— start —

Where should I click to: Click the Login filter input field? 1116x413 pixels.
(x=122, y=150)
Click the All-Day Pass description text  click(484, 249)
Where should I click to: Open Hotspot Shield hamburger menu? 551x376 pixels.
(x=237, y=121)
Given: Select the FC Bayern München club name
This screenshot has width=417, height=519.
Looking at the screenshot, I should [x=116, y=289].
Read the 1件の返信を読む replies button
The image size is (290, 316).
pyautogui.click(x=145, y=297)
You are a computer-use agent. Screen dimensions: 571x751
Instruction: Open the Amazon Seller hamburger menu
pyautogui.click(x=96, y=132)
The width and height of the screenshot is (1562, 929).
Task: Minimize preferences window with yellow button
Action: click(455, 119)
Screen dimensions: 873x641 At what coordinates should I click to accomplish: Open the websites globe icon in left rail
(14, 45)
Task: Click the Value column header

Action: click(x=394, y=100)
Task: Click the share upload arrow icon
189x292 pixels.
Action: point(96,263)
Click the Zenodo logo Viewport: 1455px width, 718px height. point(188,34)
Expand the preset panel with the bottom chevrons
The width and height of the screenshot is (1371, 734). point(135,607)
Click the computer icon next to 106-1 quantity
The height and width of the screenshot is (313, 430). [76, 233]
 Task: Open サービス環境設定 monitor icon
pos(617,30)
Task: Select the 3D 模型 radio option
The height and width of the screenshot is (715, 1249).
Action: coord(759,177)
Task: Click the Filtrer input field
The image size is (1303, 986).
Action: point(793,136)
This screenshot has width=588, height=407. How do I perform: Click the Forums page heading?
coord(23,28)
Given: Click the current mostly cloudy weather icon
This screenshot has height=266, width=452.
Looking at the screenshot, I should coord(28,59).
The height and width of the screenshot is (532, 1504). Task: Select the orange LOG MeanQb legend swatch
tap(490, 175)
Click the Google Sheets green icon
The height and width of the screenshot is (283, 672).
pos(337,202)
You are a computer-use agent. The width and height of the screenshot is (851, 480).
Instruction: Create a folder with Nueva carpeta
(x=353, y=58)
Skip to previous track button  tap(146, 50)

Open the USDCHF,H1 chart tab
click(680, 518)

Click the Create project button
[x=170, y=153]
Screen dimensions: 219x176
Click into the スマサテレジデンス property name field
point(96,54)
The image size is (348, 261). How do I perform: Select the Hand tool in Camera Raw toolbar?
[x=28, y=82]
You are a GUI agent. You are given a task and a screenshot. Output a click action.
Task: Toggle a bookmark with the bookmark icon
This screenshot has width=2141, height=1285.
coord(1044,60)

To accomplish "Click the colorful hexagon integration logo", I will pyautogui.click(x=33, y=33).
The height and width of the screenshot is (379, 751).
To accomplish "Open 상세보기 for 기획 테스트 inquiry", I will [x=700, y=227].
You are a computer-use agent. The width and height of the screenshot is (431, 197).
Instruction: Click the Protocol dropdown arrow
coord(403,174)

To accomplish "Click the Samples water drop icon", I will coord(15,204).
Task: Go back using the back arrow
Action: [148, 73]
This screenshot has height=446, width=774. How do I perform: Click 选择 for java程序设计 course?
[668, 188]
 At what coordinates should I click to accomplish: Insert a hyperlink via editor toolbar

— end —

**WHAT THE TASK ASKS:** How many lines in the rows above contain the string "coordinates", with case counting? Reply with the number only.

**RESULT BELOW:** 2